At the bottom, Norman met us for a tour of
this unique National Park, administered by the Hawaiian Department of Health
and inaccessible by road. It was originally established in the 1866 as a leper
colony, the poor victims of this awful scourge (now officially known as
Hansen’s disease, and curable) dumped - sometimes literally - from ships in this remote area
with no ceremony and little support. Until Father Damien came along, that is, eventually (and recently) earning himself a sainthood for his selfless work with the victims. There are only 14
former patients there now, well outnumbered by government workers of various
sorts – but the graveyards contain the headstones of 8,000 people, victims
equally of the disease and the public’s fear of it. Adding insult to injury,
two tsunamis swept away many of the markers.

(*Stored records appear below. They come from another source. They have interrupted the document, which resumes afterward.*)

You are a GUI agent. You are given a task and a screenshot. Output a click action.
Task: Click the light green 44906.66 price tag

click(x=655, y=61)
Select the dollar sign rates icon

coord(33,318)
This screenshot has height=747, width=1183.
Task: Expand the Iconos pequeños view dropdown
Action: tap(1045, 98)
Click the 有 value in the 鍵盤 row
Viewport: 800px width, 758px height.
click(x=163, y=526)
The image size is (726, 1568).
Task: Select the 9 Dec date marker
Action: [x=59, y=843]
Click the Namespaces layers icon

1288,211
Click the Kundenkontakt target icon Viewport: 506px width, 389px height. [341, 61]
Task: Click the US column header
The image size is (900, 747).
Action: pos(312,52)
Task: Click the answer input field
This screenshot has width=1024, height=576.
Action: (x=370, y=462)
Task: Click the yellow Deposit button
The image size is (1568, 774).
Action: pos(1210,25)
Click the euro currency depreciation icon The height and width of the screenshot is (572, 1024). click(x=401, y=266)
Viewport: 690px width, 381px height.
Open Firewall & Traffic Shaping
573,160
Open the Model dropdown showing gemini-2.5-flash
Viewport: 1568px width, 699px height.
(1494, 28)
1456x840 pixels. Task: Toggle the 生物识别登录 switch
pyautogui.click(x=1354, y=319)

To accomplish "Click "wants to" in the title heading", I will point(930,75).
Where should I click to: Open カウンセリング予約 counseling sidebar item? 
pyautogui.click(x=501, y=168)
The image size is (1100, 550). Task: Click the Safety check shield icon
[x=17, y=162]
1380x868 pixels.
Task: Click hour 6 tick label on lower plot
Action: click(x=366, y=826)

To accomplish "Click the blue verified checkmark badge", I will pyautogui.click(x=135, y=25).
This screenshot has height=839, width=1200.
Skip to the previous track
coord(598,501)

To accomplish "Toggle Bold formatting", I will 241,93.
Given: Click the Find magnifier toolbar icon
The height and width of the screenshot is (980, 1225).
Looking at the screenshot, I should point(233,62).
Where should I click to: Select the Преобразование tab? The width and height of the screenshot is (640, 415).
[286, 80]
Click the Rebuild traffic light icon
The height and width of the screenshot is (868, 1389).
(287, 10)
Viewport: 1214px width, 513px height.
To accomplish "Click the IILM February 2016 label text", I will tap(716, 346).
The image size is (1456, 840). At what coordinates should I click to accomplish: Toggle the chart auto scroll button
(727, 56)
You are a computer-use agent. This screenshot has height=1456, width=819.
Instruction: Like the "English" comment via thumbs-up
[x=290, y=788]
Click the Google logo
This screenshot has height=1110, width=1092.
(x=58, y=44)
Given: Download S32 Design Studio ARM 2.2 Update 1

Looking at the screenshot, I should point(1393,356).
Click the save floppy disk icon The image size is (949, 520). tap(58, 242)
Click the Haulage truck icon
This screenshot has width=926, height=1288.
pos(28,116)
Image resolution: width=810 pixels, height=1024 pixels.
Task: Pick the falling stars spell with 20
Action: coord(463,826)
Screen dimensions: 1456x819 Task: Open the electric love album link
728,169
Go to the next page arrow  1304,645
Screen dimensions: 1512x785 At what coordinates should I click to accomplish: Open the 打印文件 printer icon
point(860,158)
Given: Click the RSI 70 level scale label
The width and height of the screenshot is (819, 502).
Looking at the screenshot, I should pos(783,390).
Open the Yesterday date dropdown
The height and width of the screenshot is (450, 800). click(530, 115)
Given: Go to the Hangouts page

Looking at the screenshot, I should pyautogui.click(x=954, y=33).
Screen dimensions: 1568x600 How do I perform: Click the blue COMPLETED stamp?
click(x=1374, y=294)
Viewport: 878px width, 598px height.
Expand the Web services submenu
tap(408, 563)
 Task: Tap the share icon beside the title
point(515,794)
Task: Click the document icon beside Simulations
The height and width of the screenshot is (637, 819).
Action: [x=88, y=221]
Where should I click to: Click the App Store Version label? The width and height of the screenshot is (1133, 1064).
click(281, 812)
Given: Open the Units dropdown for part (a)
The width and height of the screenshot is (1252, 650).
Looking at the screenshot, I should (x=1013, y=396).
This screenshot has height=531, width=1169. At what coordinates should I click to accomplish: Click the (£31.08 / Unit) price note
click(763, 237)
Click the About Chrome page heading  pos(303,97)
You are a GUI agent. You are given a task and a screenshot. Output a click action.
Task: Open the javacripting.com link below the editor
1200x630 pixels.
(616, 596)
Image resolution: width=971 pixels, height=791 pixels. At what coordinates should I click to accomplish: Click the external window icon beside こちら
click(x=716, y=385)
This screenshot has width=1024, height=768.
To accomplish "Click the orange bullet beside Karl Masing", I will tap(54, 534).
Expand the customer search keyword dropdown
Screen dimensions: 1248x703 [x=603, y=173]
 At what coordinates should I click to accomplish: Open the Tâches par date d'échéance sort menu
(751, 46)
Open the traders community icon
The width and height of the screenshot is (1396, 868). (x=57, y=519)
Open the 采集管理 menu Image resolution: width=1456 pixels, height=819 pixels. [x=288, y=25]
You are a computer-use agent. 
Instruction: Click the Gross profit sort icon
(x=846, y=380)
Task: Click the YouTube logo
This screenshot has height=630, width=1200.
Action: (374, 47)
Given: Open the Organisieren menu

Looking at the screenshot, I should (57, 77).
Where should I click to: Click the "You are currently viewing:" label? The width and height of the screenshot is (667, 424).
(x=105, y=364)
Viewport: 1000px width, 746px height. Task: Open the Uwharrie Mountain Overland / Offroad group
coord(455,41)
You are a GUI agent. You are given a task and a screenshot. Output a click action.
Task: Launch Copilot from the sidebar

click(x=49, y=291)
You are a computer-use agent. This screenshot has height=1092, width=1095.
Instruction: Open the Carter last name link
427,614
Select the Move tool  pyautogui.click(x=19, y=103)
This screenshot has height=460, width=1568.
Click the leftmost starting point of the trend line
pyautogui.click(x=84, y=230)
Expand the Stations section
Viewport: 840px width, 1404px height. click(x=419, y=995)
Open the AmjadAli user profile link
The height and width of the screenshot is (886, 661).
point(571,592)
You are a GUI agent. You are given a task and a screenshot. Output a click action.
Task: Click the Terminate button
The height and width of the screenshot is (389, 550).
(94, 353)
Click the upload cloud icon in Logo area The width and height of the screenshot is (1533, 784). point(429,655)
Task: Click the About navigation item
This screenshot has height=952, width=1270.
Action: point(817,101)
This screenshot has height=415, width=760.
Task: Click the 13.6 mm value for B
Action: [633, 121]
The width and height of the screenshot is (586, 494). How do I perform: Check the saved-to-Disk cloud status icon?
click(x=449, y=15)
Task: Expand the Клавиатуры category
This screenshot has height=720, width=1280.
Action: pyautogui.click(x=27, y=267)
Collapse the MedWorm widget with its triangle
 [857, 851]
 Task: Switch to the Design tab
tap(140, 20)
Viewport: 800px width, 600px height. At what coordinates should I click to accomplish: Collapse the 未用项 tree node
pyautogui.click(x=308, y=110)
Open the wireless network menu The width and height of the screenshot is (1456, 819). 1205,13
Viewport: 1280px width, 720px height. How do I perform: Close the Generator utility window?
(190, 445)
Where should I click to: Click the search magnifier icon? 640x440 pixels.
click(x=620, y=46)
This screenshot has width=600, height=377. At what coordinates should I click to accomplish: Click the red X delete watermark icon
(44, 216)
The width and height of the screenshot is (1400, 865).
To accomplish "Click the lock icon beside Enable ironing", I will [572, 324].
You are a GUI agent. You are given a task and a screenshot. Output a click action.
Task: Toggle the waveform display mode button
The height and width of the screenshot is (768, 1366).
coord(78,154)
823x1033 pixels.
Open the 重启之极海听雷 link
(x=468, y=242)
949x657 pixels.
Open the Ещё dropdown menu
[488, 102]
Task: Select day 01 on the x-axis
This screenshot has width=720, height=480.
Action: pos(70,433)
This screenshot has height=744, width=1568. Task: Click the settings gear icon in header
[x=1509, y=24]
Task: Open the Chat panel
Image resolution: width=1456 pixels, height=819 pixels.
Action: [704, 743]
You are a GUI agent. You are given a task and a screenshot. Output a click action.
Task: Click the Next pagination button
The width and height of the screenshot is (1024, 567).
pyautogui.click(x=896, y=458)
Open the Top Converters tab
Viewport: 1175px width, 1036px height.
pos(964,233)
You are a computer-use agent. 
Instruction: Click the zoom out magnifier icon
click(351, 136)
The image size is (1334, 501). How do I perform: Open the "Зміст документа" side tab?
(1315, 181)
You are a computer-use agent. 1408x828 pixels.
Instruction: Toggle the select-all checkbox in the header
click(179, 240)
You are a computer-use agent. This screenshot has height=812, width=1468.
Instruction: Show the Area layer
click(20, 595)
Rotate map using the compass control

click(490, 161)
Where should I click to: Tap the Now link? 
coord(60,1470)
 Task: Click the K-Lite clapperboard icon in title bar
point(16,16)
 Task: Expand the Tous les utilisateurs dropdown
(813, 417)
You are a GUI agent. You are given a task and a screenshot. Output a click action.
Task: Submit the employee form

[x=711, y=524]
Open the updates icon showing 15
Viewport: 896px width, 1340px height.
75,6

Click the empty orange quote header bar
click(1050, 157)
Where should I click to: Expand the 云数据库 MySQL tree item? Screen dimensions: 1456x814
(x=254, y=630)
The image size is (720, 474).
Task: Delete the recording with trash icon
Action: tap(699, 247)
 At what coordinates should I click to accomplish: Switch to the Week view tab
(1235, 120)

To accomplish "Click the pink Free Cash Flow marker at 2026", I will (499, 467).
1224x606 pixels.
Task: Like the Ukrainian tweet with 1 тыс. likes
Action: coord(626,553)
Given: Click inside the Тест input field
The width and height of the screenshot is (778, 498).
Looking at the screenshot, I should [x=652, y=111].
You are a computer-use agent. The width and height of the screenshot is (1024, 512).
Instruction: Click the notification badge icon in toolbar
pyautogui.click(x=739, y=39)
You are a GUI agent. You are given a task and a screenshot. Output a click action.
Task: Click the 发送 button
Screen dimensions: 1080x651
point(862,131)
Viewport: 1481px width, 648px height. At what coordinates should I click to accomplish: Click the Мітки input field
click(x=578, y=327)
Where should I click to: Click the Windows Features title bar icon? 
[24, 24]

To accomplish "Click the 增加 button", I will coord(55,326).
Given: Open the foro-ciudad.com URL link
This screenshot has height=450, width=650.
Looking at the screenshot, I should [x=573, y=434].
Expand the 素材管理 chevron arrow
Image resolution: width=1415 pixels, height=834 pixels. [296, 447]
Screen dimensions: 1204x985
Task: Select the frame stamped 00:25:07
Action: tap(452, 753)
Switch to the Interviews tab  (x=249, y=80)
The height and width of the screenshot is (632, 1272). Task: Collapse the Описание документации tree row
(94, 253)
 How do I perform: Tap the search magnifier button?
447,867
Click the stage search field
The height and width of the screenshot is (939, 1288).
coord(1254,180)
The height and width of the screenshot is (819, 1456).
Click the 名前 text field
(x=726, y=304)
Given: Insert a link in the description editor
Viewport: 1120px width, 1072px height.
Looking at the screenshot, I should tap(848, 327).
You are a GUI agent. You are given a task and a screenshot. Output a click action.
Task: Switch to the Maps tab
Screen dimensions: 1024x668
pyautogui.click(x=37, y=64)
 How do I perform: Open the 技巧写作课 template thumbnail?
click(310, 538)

It was an interesting place to visit, and the scenery, as the
cloud lifted and the sky cleared, was certainly dramatic – but our enjoyment was
somewhat hampered by the non-arrival of our lunches because of weather-related
delivery problems. In such a place, though, it felt churlish to complain – and
probably the mules were glad of our empty stomachs as they toiled underneath us
all the way back up to the top again.
Then began the main purpose of this visit
to Hawaii: a trip with UnCruise Adventures, who operate in Alaska, on the
Columbia River, and in Baja and the Caribbean too. They’re small-ship operators with the
focus on local activities, and our first began before we even got to the ship.
Molokai Plumerias grow what I know and love as frangipani, and we walked into
an orchard to learn how they’re grown, transported and shipped, and had a go
ourselves at threading a fragrant lei: 50 blooms per necklace, since you ask,
up to 1500 for the fancy spiral version.
Arriving at the ship, there was a long line
of smiling faces to negotiate on the way to our comfortable cabin, home for the
next seven nights. The staff, all youngish, super-upbeat Americans, are friendly
and full of enthusiasm. “You thought this was a vacation?” asked the unusually-named expedition manager Dai Mar at the briefing. “It’s an adventure!”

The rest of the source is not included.